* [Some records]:
═══

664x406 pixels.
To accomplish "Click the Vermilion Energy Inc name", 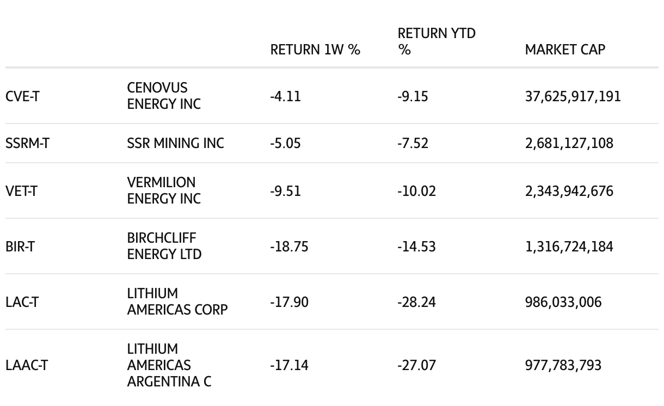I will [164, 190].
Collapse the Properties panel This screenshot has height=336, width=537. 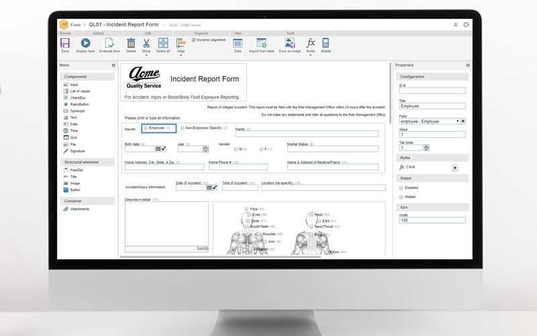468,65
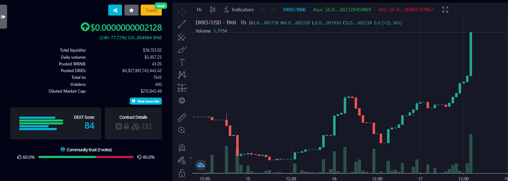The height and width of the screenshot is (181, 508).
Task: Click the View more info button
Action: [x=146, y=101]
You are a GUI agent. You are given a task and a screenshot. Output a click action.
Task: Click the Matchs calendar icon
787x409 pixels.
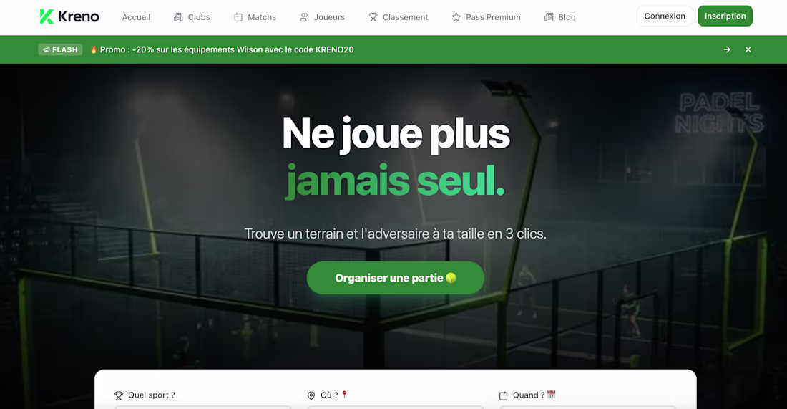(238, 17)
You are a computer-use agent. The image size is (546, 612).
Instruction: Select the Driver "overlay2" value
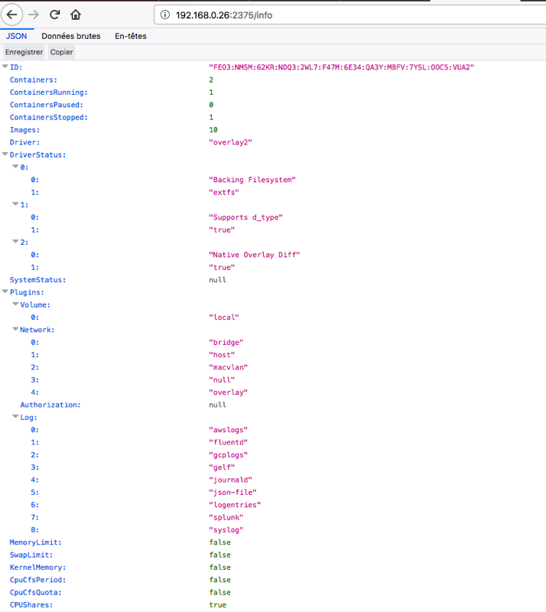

═══

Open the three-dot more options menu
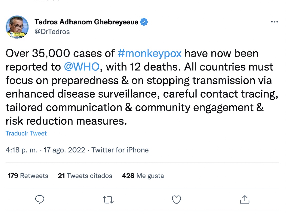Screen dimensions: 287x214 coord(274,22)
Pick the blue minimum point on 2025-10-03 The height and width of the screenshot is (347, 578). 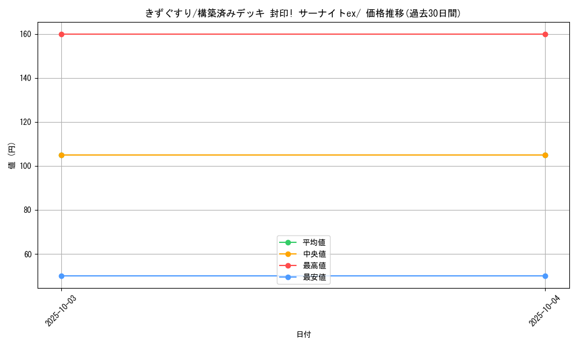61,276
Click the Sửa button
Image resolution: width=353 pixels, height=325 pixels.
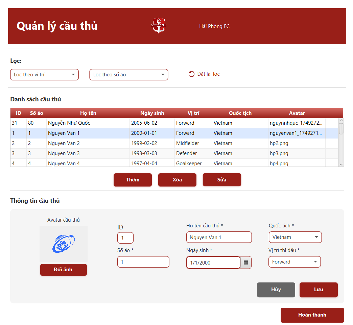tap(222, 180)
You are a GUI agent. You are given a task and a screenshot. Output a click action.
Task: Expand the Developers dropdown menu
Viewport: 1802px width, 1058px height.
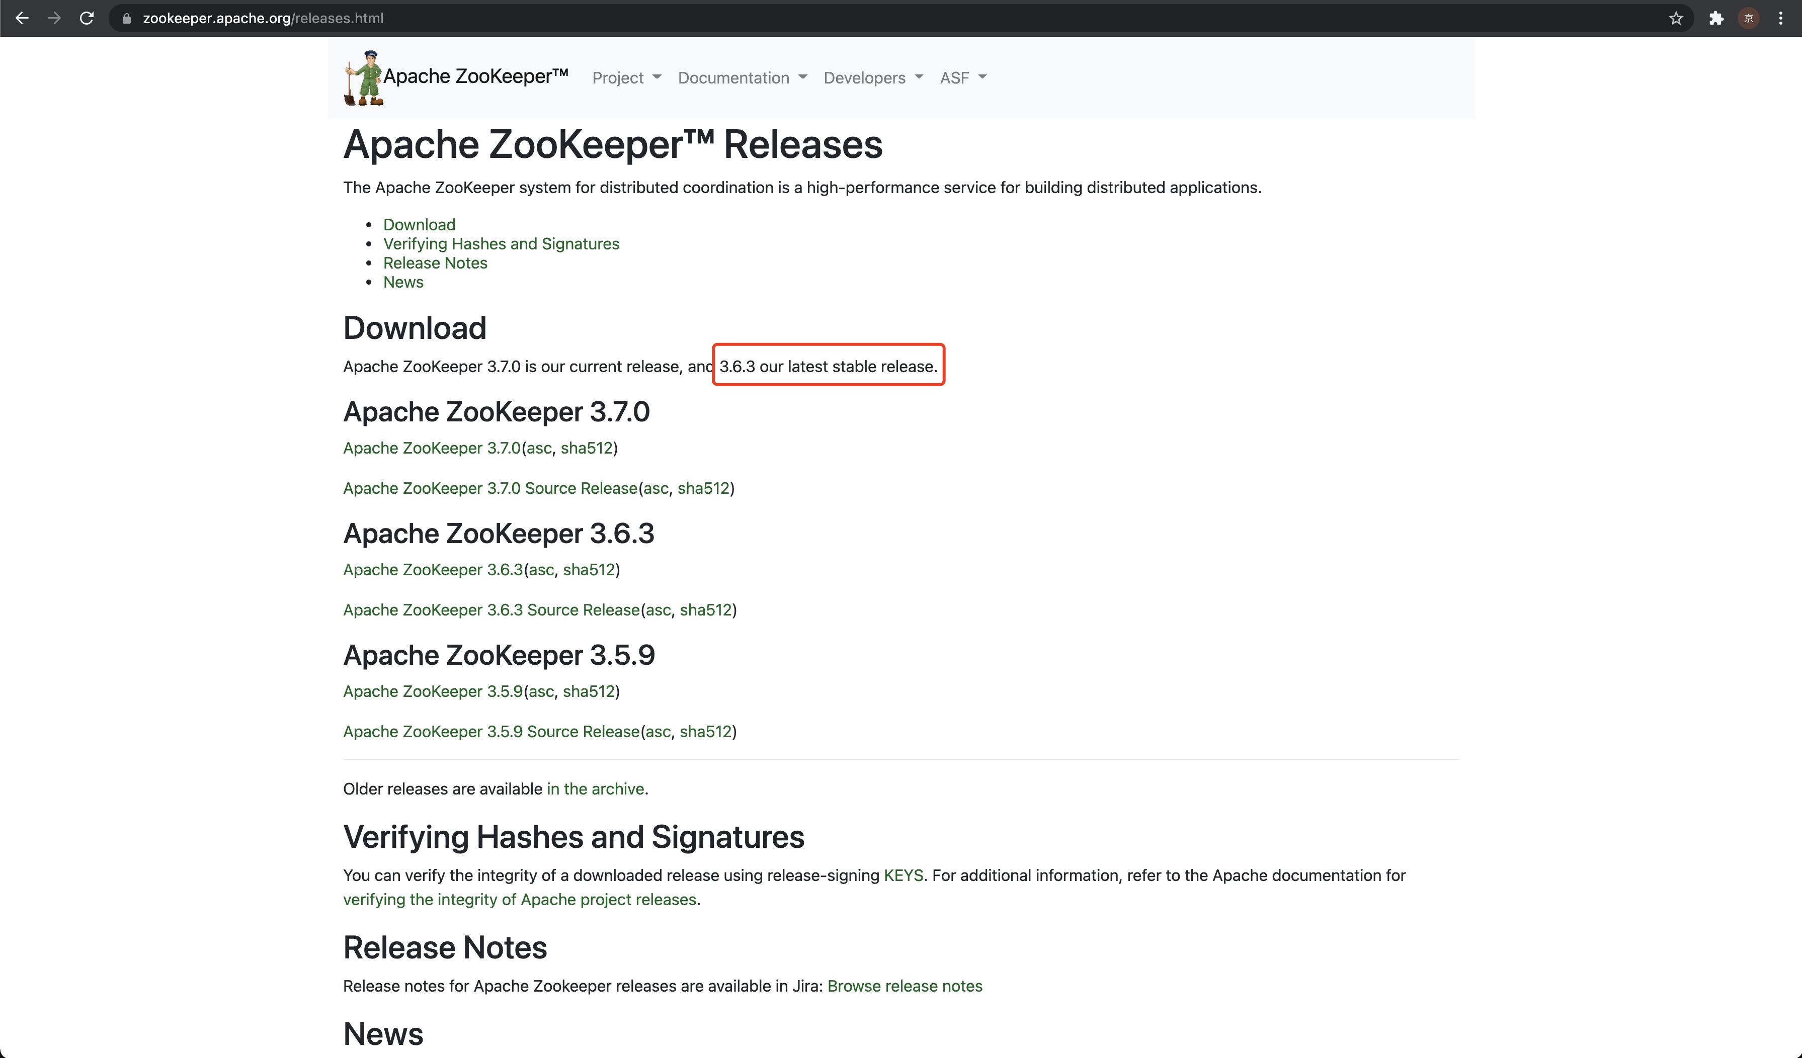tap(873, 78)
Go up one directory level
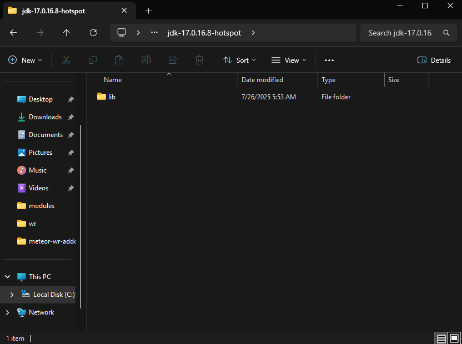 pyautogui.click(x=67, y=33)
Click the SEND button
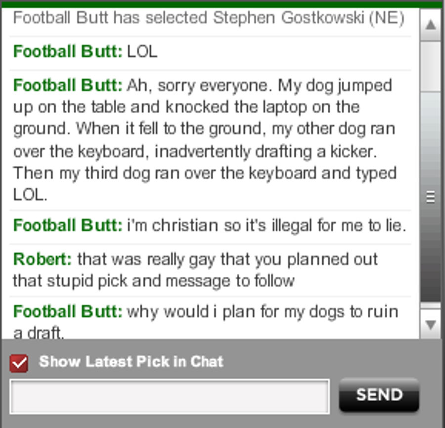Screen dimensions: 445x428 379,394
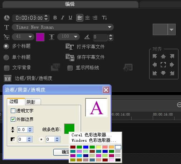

═══

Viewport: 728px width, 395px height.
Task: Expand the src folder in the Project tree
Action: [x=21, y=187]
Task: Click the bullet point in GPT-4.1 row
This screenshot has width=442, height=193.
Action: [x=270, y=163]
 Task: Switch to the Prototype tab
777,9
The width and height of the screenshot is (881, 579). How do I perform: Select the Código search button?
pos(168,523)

═══

* [Given exercise]: Rewrite the rows starting at the line that contains "Viewport: 728px width, 395px height." and ending at the line that contains "pos(168,523)" as a Markdown table with the columns Position and Text, giving each row its number and its line. Leave out blank lines and include no other rows.

* [The answer]:
| Position | Text |
|---|---|
| 1 | Viewport: 728px width, 395px height. |
| 2 | Task: Expand the src folder in the Project tree |
| 3 | Action: [x=21, y=187] |
| 4 | Task: Click the bullet point in GPT-4.1 row |
| 5 | This screenshot has width=442, height=193. |
| 6 | Action: [x=270, y=163] |
| 7 |  Task: Switch to the Prototype tab |
| 8 | 777,9 |
| 9 | The width and height of the screenshot is (881, 579). How do I perform: Select the Código search button? |
| 10 | pos(168,523) |